Isolation will also serve to underscore the radical differences between the two countries’ competing political ideologies and systems. While the Communist Party claims that virus suppression is evidence of the superiority and effectiveness of its system in 2021, it ignores its failures to contain the virus at its source in 2020 when there was still time. This happened because the local officials were afraid of being retaliated from the top. However, freedom-loving West is generally fumbling in their efforts to suppress one variant after the other. Gordon Brown reminded us recently that neither China nor West seems to be able to grasp the fundamental fact that all mutations are possible. We must also inoculate and contain COVID-19 both in the developed and developing worlds.

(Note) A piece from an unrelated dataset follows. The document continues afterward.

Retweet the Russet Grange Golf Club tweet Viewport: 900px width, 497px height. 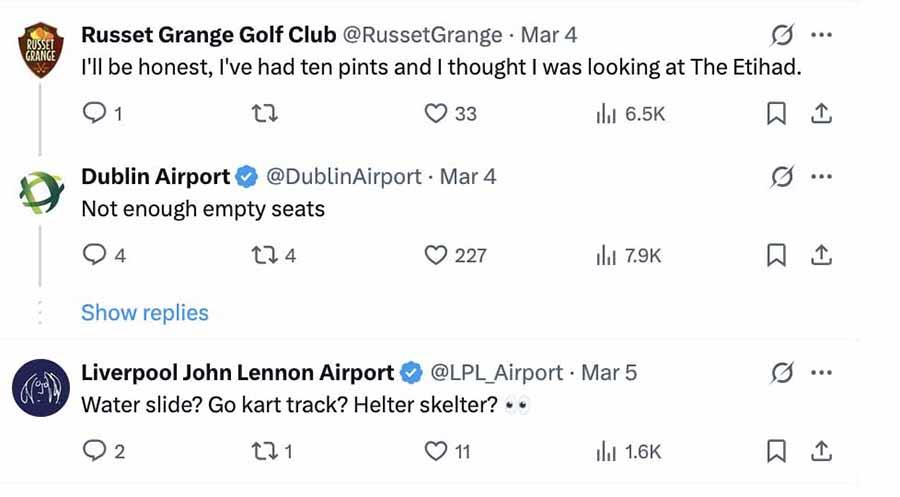(265, 114)
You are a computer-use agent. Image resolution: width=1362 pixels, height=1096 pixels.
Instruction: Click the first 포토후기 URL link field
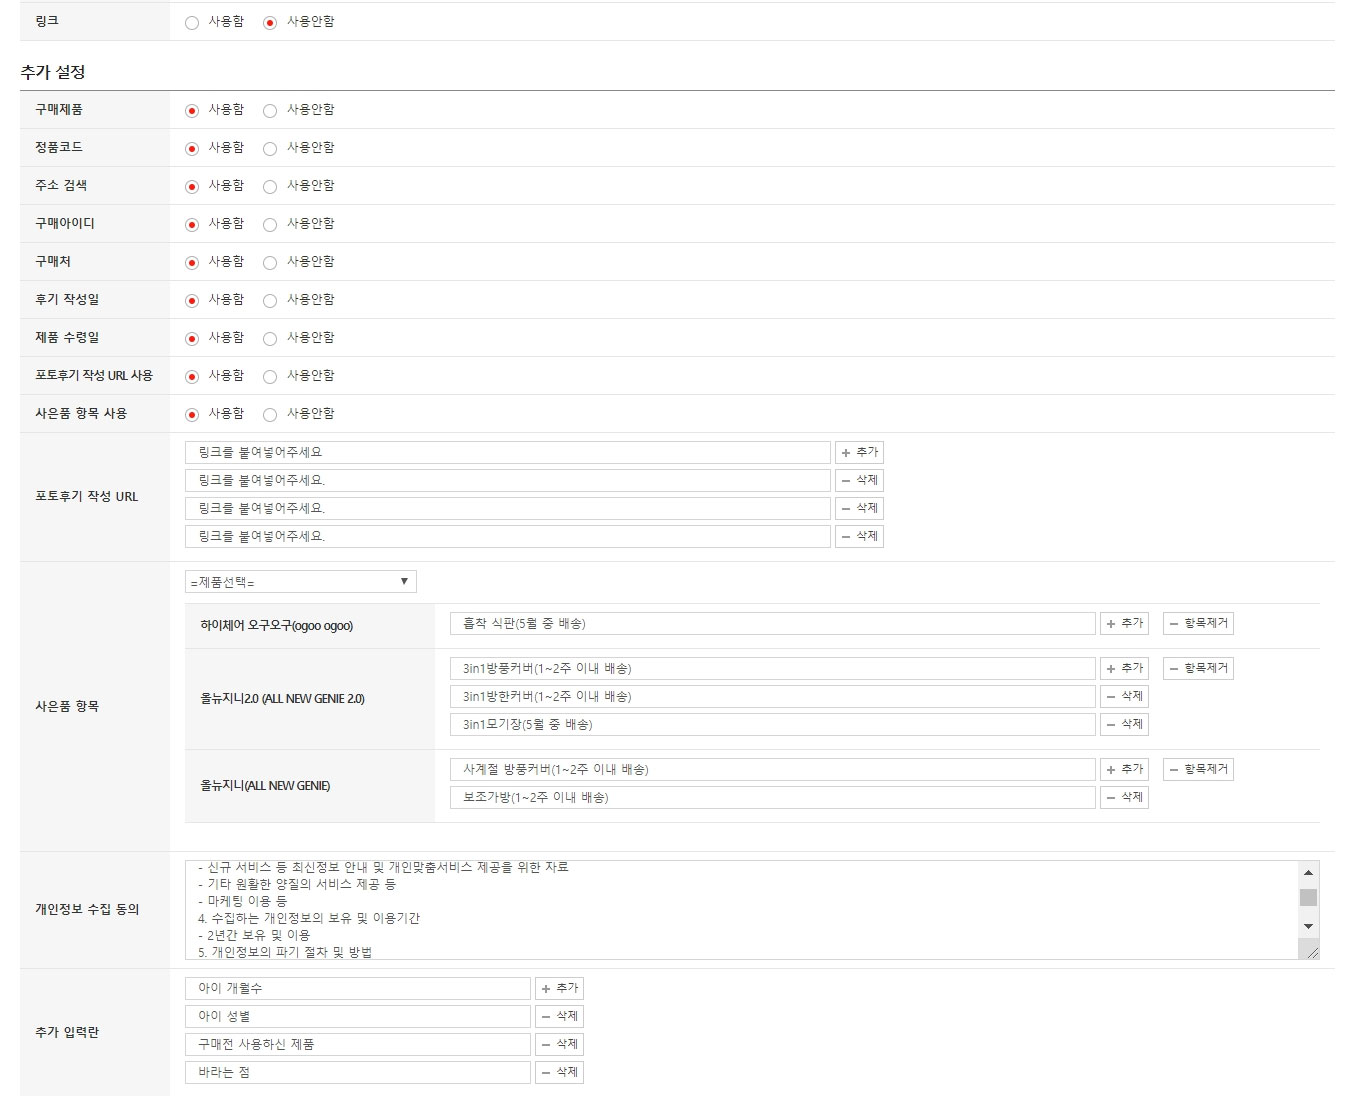508,452
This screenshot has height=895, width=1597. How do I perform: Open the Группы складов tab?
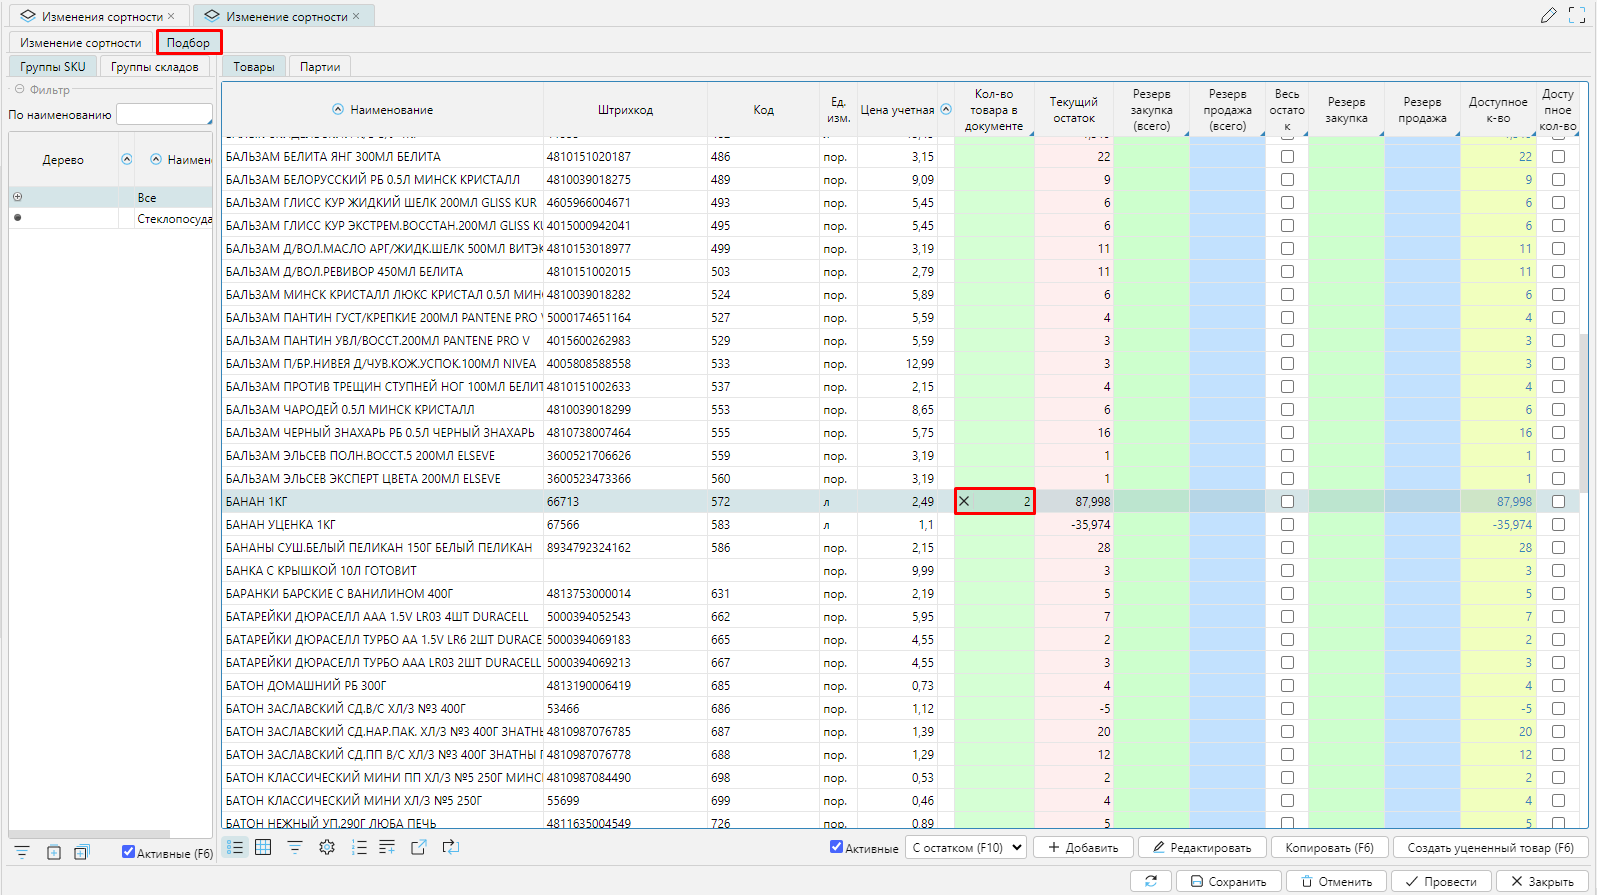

Therefore, the repercussions of COVID-19 on global politics and the economy are very real. As we witness the return of the state and rising appeal of nationalalism, as well as the discrediting global institutions, this is causing the largest setbacks in global poverty reduction for decades. This has resulted in the U.S. and China relations being at their lowest level for half a century.

Today, it is a decade in which we live dangerously. China and America should therefore learn from their past mistakes and create new diplomatic structures to better manage their strategic rivalry, allow effective dialogue and facilitate collaboration in handling future viral mutations.